I do think you need massive support and enormous patience to do this, however. I know I couldn't. One of my dc's Mum's just got divorced after a brief marriage cos she couldn't get on with the step kids and found the blended family scenario impossible. The four kids involved were all preteen/teens though, so possibly easier to stepparent when the dc's are much younger and less resentful of the situation.
Adopted step children are your children, otherwise they are your step children.
I don't understand the references to 'someone else's child'
Looking after 'someone else's child' half the week, etc. surely if you're in a long term relationship/marriage, the stepchild is your child too?
My child did go without and I certainly went without so that things could be bought when exSD came, I paid for flights and hotels for my ex to go and see her while I went without/rarely went out/struggled to make ends meet due to not having enough money. That can make you pretty resentful!
Plus just because you have these feelings doesn't mean you act them out. I had them but my ex SD wouldn't have known. Admitting to feelings of resentment doesn't make you a selfish person as we can't control our feelings especially when suffering from PND.
Your post mango lacks compassion and empathy for those struggling.
Actually I was much more taken aback by the coldness of your post random, than by the comments of iwantan.
It makes complete sense that a mother would want to channel her resources towards her own children. Iwant didn't say that she would have left her dsc without, just that she resented having to give away money that she wanted to spend on her dc's. You have no idea what her circumstances were Mango - maybe the dsc already wanted for nothing, but Iwant's dc was freezing with no winter coat. Would she be a bad person in thinking that the money should be used for the coat instead of being given arbitrarily to dsc?
And a step child IS 'somebody else's child'!
I know that many of you are really trying to be a good SM, but seriously from some of the comments above e.g. referring to your DSC as "someone else's child" and saying things like you resented their presence, and resented having money spent on DSC just makes me I am really really grateful that I didn't get to have a SM until I was an adult. I don't think I could have handled the rejection. I didn't get to have a SM until I was 30+ by which time my character and self esteem was already set in stone. If I was a young child and my SM didn't want me around or I had nothing because she had her own and only wanted to buy things for her own I know for a fact that this would have had a very bad effect on me emotionally.

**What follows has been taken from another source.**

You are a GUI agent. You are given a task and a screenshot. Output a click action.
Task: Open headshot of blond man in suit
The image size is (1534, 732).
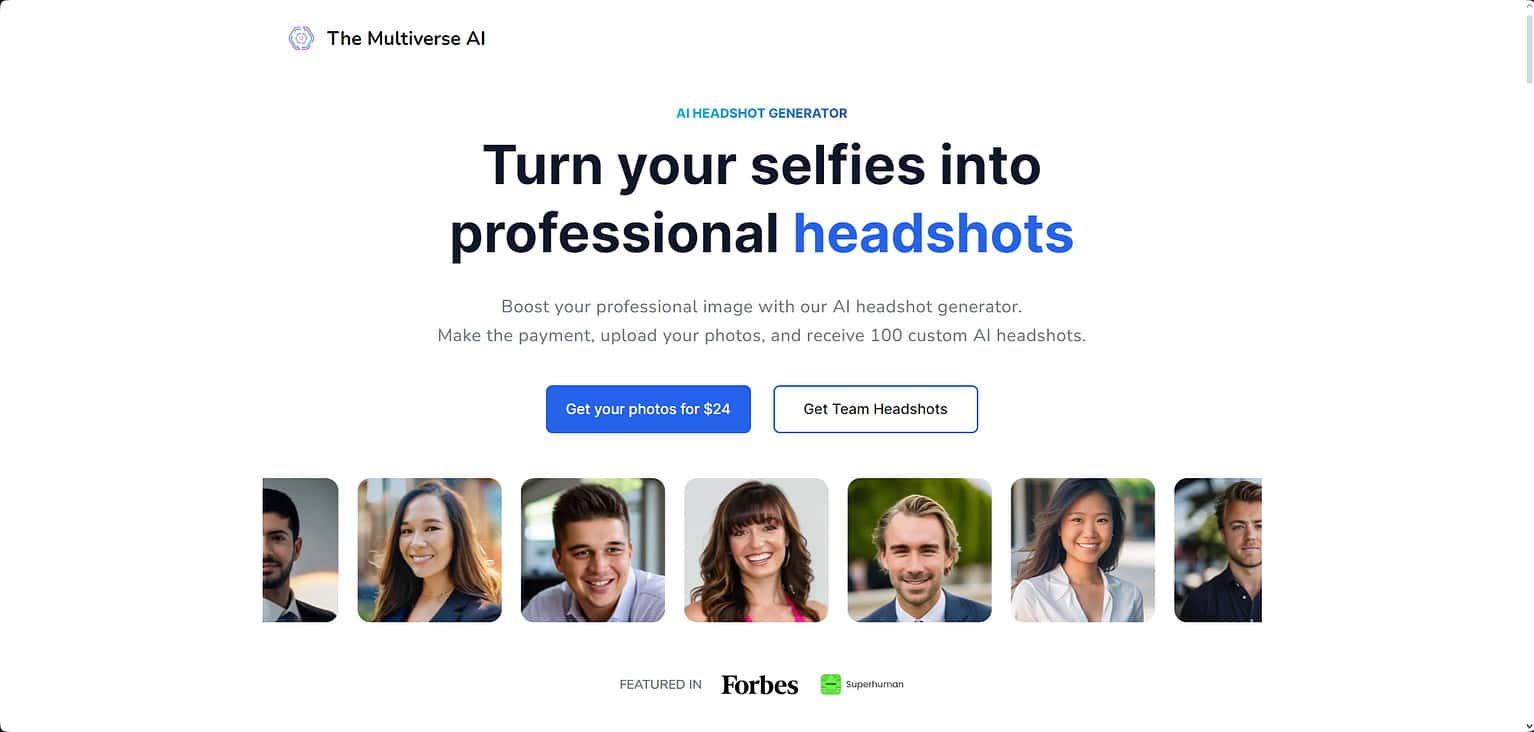click(x=920, y=550)
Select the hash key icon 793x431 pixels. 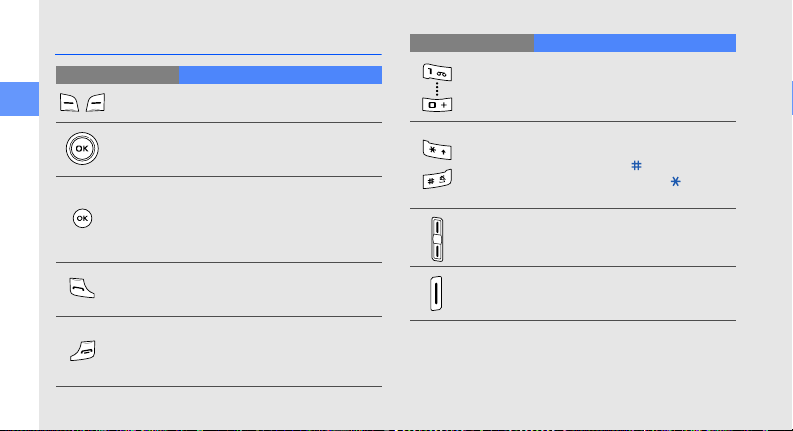pyautogui.click(x=437, y=179)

Good luck OP. Hope it all works out. I no longer want to look at this thread as I feel really sorry for the SC involved with some of the posters above! Don't want to spend money on DSC - sorry but some of you are really selfish! It's quite simple, if you don't want to deal with your DH's kids, go find someone without them.
You could be me!! Although I never really spent anytime with exSD as she lived far away but after my DS was born I resented her, resented my money being spent on her that I wanted to spend on my DS, my ex's family drove me nuts, I couldn't breastfeed my DS although wanted to, wanting to shut myself away and just generally being annoyed by anything she did.
I went to GP for PTSD after having my DS and I was also diagnosed with PND. When I finally started anti depressants after my ex left I found things much easier and also despite me having no contact with ex SD my feelings also changed.
However, I am glad that ex left now and I don't have to deal with any of it anymore. I would go to see your GP and get some counselling etc and you may feel much better in a few months time.